The apostle Paul forbids Christians from having sex with a prostitute. But the reason he gives is fascinating.

The “one flesh” in Genesis 2 that Paul uses here and in Ephesians 5 means more to him than just the physical union. If he were just talking about body parts, he’d be saying, “He who unites himself with a prostitute unites himself with a prostitute.” Duh! No, he says don’t unite yourself with a prostitute because remember, “The two will become one flesh.” One person. The man and woman who have sex are united at all levels of their lives. Don’t unite with someone physically unless you’re willing to unite with that person emotionally, personally, socially, economically, and legally. Paul is crying out about the abomination of physical oneness without all the other kinds of oneness that God designed to go with it.

Tim Keller says you could paraphrase Paul’s statement like this: “Don’t you know that the purpose of sex is always one flesh — to become united to another person in every area of life? Is that what you’re seeking with the prostitute? Of course not! So don’t have sex with her!”

Now, our culture says just the opposite of what Scripture says and what God’s Church has always taught and practiced. Our world finds the idea of abstinence from sex until marriage as ludicrous. Our culture can’t even comprehend the idea. Yet this is the unquestioned and uniform teaching of all the Christian churches for all time — Orthodox, Protestant, and Catholic. Right down the line. Forever. Not because the Bible has a low view of sex, but because it has such a lofty one. Sex has a divine purpose inside marriage. But when sex is separated from marriage, it can be devastatingly dangerous.
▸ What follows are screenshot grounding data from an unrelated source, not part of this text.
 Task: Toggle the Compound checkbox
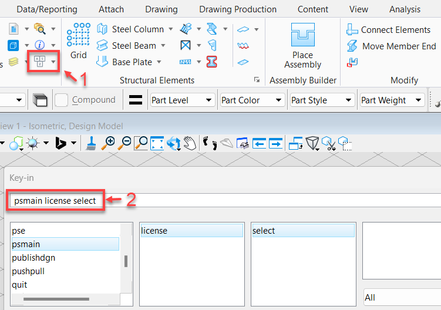pyautogui.click(x=61, y=100)
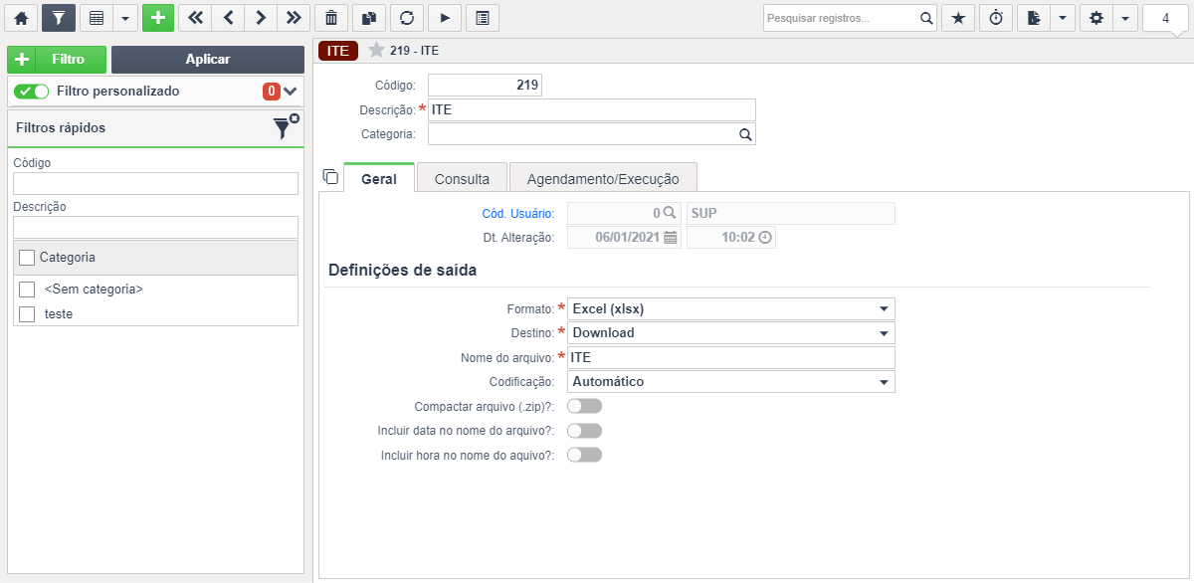Click the Home icon in the toolbar
The width and height of the screenshot is (1194, 583).
(21, 17)
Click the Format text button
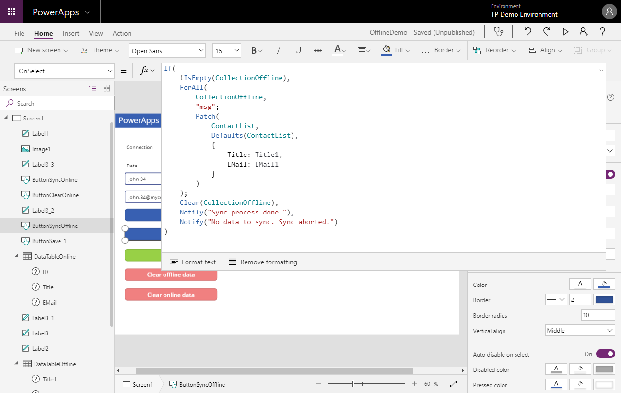 coord(193,262)
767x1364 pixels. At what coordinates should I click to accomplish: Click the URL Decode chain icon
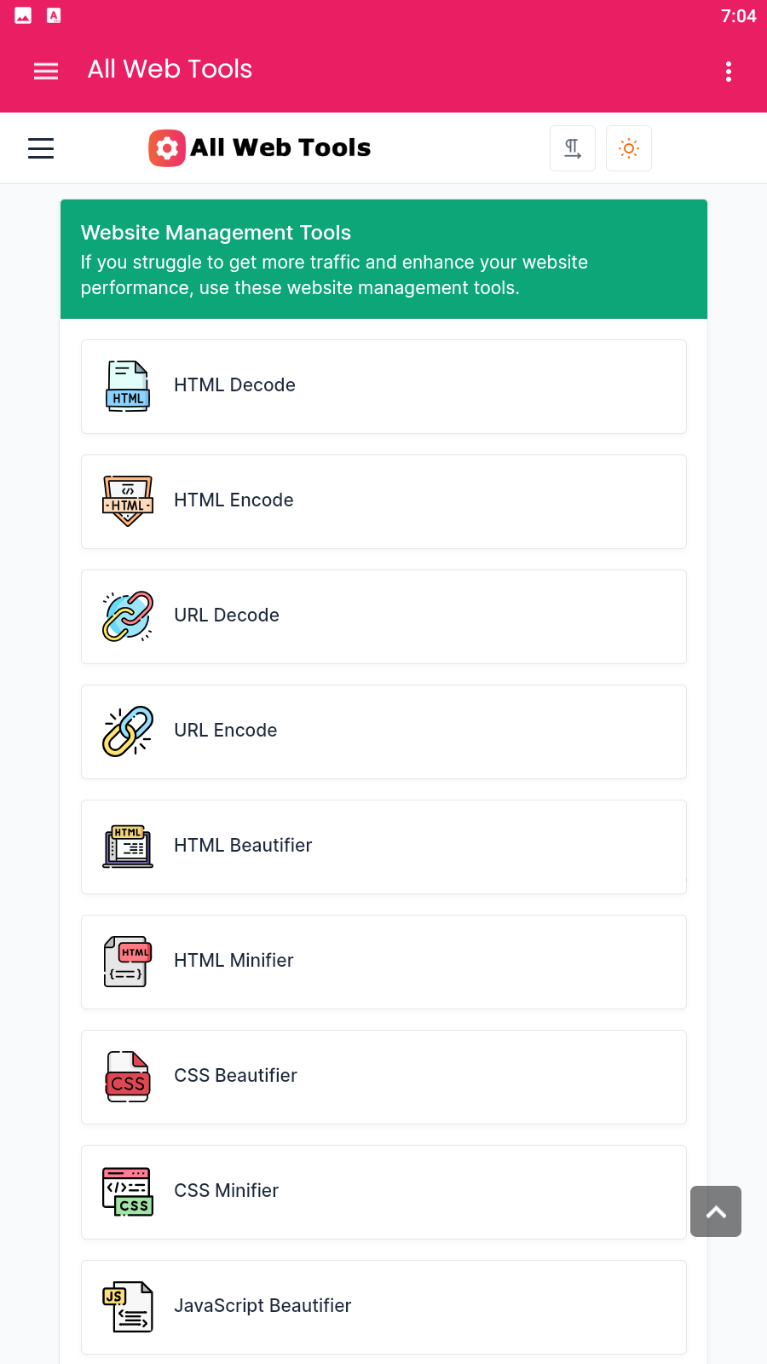pos(128,616)
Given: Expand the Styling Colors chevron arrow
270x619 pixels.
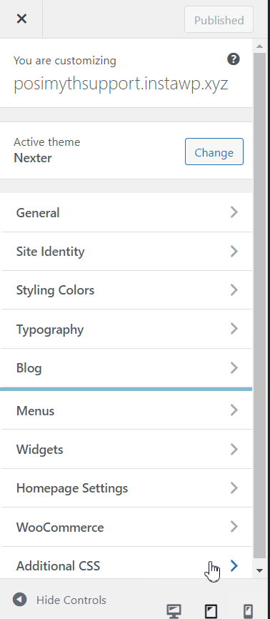Looking at the screenshot, I should (x=234, y=290).
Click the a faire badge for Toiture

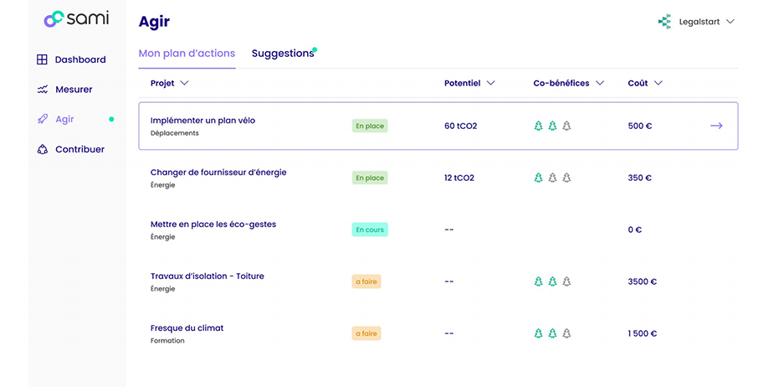tap(366, 281)
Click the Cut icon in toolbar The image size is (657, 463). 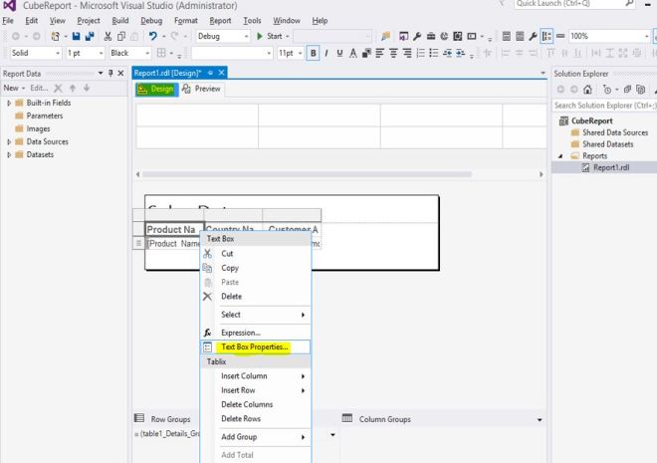tap(106, 37)
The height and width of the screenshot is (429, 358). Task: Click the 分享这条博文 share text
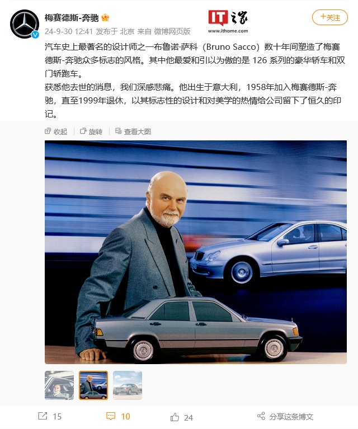pos(291,416)
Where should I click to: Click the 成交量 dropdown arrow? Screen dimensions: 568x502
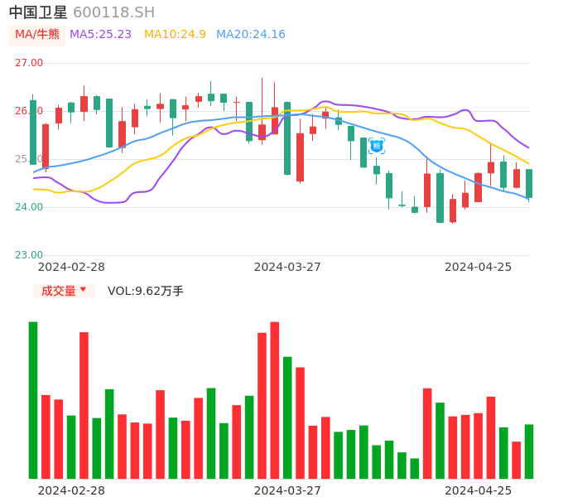click(x=83, y=290)
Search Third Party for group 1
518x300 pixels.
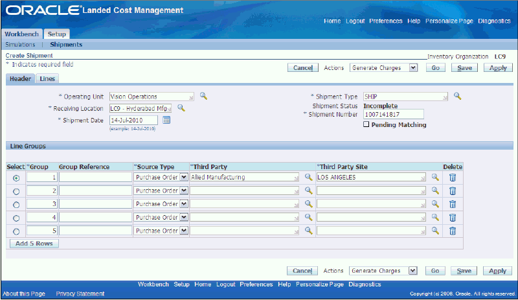[x=309, y=177]
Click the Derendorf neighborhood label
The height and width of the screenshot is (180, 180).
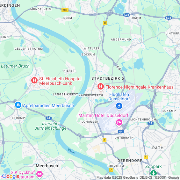pos(130,161)
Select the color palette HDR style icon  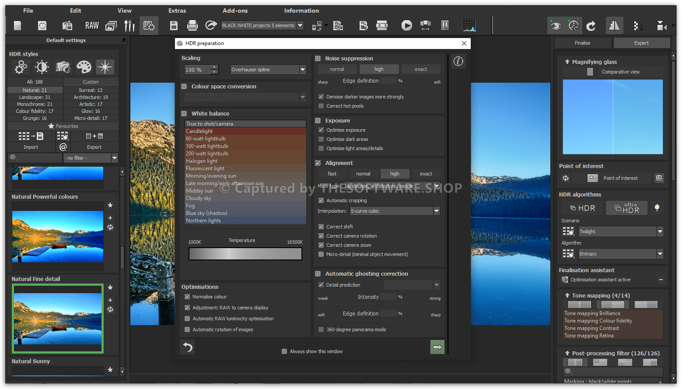tap(84, 67)
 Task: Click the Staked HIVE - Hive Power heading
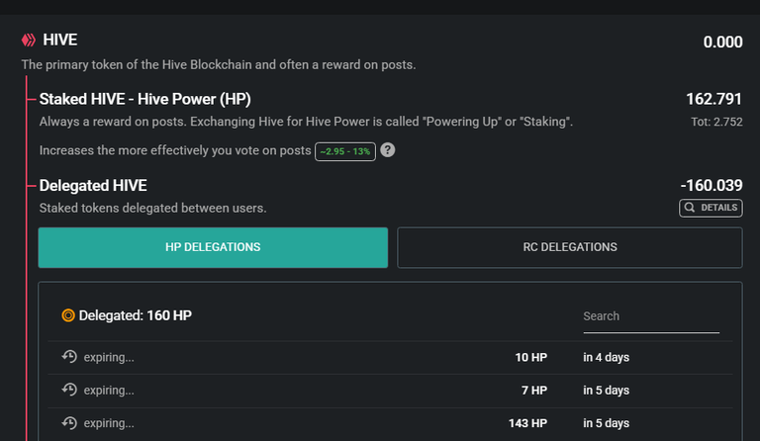click(144, 99)
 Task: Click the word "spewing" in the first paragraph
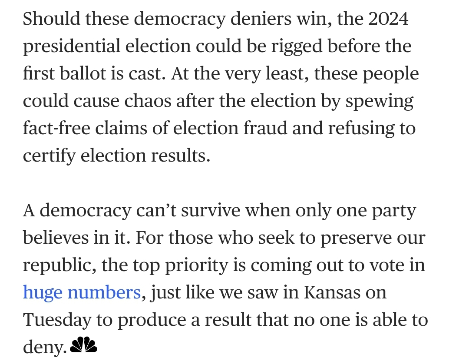click(380, 101)
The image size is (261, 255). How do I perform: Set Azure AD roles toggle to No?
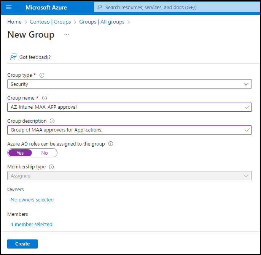click(45, 153)
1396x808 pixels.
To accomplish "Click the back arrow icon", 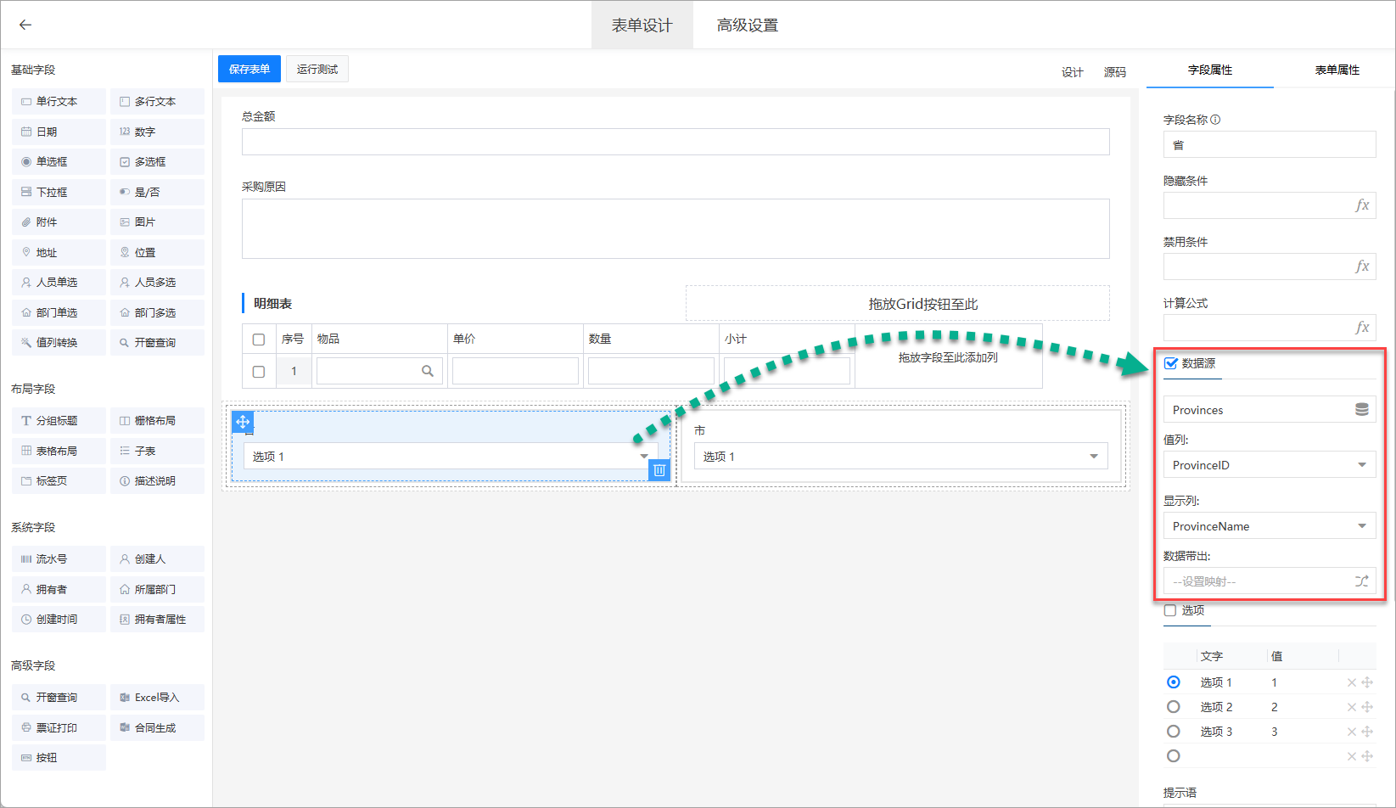I will click(x=25, y=25).
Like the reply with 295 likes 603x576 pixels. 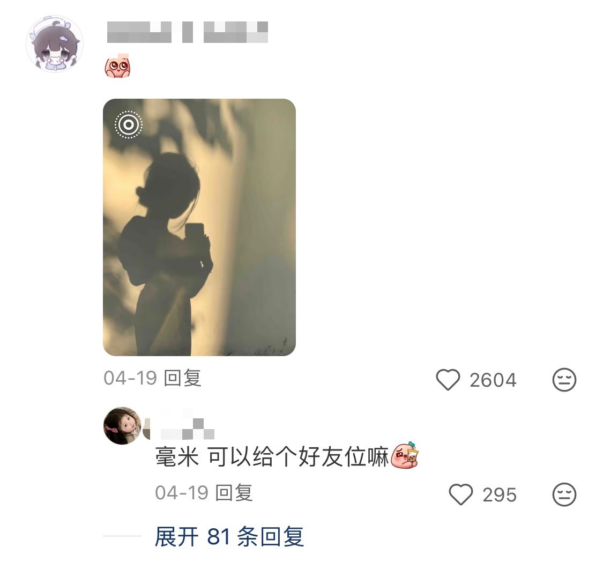(x=461, y=494)

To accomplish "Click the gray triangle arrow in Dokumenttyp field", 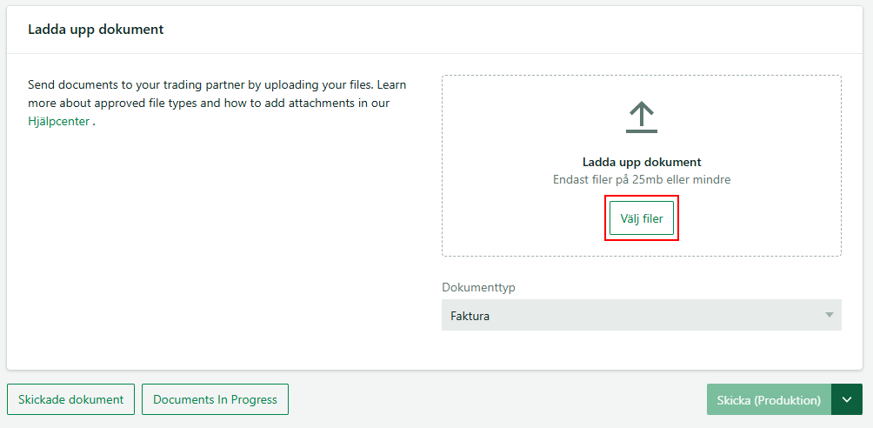I will click(x=829, y=316).
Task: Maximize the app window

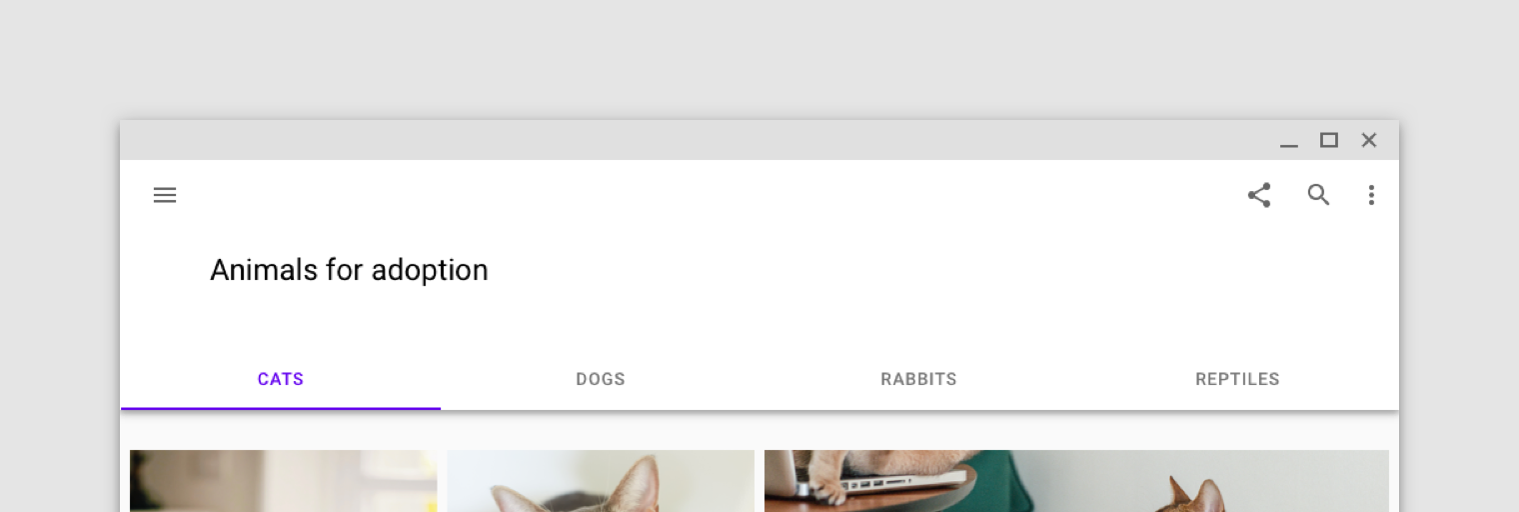Action: click(x=1329, y=140)
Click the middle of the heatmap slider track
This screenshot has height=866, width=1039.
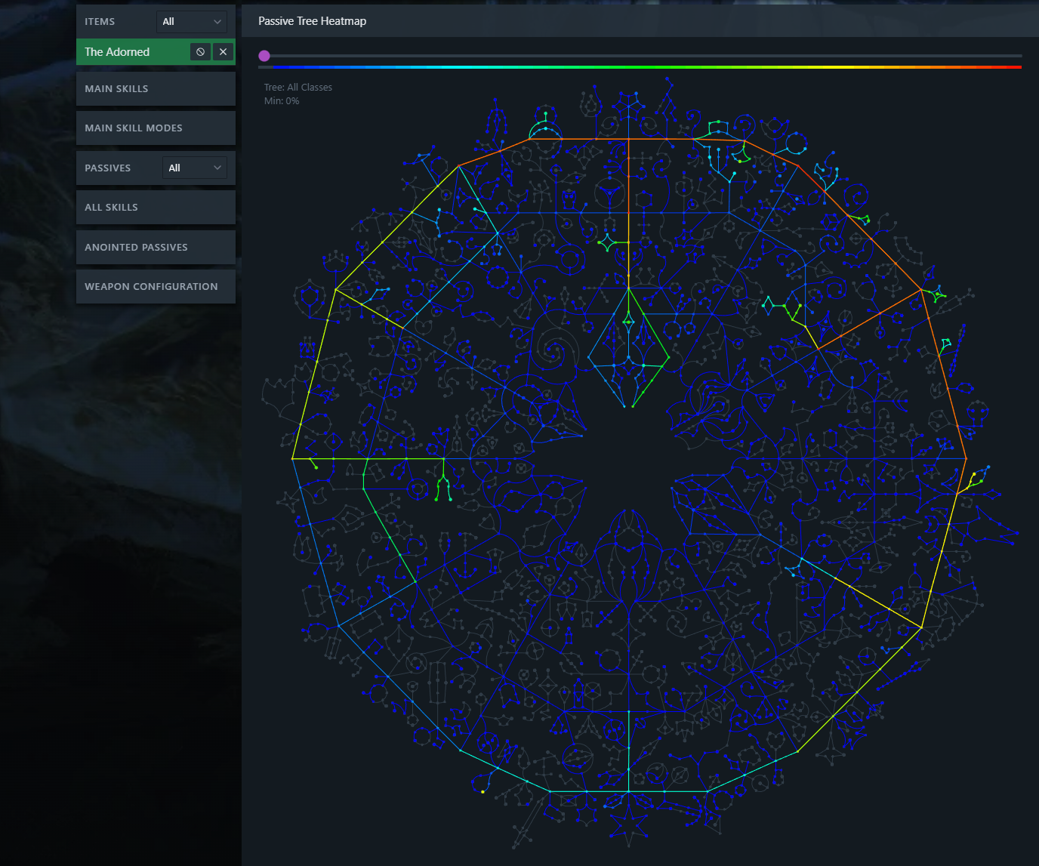640,56
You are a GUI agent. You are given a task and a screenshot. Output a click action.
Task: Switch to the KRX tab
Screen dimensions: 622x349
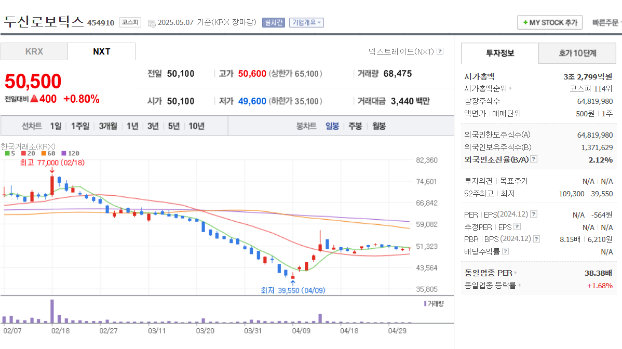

Sex makes you feel deeply connected to the other person even if you use it wrongly. That’s the way God designed it. And it works. Even if you experience it outside marriage. Sex makes you feel deeply and inseparably connected to that other person, even if you don’t want to be. As you’re physically joined, you find yourself feeling marriage-like connections even if you’re not married. You feel like the other person is obligated to you, even though that person doesn’t have the obligation to even call you the next day. So it’s messed up. And it leads to jealousy and hurt feelings and obsessiveness if two people are having sex and they’re not married. Sex makes it really hard to break up with somebody even when you and all your friends and family know you should break up. You feel so deeply connected. You feel a “forever” because that’s how it’s designed. If it’s separated from marriage, though, sex can trap you in a horrible relationship.

If you’re not married, the instruction from Scripture and the expectation of your church — and this won’t surprise anybody — is that you adopt the Christian ethic and practice chastity: No sex if it’s separated from marriage. Now, that will be very difficult, especially in a culture that will give you no support for your conviction. So, you’ll need the Christian community. You’ll need your church to act as a people and a place of open and supportive and loving family. You’ll also need the love and grace of Christ and the boldness and power of the Holy Spirit. And you should be able to find that in your church family, too.